**What is required:** Type out all the records again exactly.

**The records:**

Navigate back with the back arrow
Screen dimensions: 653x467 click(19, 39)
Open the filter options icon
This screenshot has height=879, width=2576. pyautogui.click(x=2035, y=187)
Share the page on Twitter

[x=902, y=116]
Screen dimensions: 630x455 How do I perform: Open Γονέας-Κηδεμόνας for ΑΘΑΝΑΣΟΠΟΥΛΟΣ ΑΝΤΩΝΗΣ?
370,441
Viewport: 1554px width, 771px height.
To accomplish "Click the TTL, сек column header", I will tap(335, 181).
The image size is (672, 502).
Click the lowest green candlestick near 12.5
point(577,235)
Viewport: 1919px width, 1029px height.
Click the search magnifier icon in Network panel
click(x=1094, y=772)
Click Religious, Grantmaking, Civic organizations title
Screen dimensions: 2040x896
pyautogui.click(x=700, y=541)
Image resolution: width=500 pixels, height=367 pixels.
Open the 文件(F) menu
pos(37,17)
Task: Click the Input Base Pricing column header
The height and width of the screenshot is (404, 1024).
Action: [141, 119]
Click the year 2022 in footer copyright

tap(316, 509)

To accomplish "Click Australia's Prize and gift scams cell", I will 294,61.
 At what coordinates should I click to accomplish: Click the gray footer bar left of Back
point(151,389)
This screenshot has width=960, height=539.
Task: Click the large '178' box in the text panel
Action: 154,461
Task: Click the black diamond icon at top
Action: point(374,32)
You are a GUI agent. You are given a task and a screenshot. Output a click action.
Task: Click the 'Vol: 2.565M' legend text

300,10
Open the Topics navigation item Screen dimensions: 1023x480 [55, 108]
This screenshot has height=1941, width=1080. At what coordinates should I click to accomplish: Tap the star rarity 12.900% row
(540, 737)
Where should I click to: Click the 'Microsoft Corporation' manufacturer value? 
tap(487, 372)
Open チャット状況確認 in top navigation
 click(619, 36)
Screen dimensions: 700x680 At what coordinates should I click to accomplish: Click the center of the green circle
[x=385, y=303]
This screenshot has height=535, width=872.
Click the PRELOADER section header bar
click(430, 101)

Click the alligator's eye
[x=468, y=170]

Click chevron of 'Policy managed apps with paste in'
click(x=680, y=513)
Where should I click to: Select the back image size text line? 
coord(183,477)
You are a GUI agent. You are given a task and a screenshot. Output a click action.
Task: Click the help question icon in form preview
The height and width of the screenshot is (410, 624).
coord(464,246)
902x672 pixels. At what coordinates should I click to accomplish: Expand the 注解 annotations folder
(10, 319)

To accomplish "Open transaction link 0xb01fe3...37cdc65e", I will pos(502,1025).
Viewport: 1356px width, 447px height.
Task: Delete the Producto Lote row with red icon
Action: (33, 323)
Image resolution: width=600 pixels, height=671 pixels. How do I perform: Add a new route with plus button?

**Result:**
Navigate back with the back arrow
Screen dimensions: 653x467 click(19, 39)
Open the filter options icon
This screenshot has height=879, width=2576. pyautogui.click(x=2035, y=187)
Share the page on Twitter

[x=902, y=116]
Screen dimensions: 630x455 How do I perform: Open Γονέας-Κηδεμόνας for ΑΘΑΝΑΣΟΠΟΥΛΟΣ ΑΝΤΩΝΗΣ?
370,441
Viewport: 1554px width, 771px height.
To accomplish "Click the TTL, сек column header", I will tap(335, 181).
The image size is (672, 502).
Click the lowest green candlestick near 12.5
point(577,235)
Viewport: 1919px width, 1029px height.
Click the search magnifier icon in Network panel
click(x=1094, y=772)
Click Religious, Grantmaking, Civic organizations title
Screen dimensions: 2040x896
pyautogui.click(x=700, y=541)
Image resolution: width=500 pixels, height=367 pixels.
Open the 文件(F) menu
pos(37,17)
Task: Click the Input Base Pricing column header
The height and width of the screenshot is (404, 1024).
Action: [141, 119]
Click the year 2022 in footer copyright

tap(316, 509)

To accomplish "Click Australia's Prize and gift scams cell", I will 294,61.
 At what coordinates should I click to accomplish: Click the gray footer bar left of Back
point(151,389)
This screenshot has width=960, height=539.
Task: Click the large '178' box in the text panel
Action: 154,461
Task: Click the black diamond icon at top
Action: point(374,32)
You are a GUI agent. You are given a task and a screenshot. Output a click action.
Task: Click the 'Vol: 2.565M' legend text

300,10
Open the Topics navigation item Screen dimensions: 1023x480 [55, 108]
This screenshot has height=1941, width=1080. At what coordinates should I click to accomplish: Tap the star rarity 12.900% row
(540, 737)
Where should I click to: Click the 'Microsoft Corporation' manufacturer value? 
tap(487, 372)
Open チャット状況確認 in top navigation
 click(619, 36)
Screen dimensions: 700x680 At what coordinates should I click to accomplish: Click the center of the green circle
[x=385, y=303]
This screenshot has height=535, width=872.
Click the PRELOADER section header bar
click(430, 101)

Click the alligator's eye
[x=468, y=170]

Click chevron of 'Policy managed apps with paste in'
click(x=680, y=513)
Where should I click to: Select the back image size text line? 
coord(183,477)
You are a GUI agent. You are given a task and a screenshot. Output a click action.
Task: Click the help question icon in form preview
The height and width of the screenshot is (410, 624).
coord(464,246)
902x672 pixels. At what coordinates should I click to accomplish: Expand the 注解 annotations folder
(10, 319)

To accomplish "Open transaction link 0xb01fe3...37cdc65e", I will pos(502,1025).
Viewport: 1356px width, 447px height.
Task: Delete the Producto Lote row with red icon
Action: (33, 323)
Image resolution: width=600 pixels, height=671 pixels. How do I perform: Add a new route with plus button?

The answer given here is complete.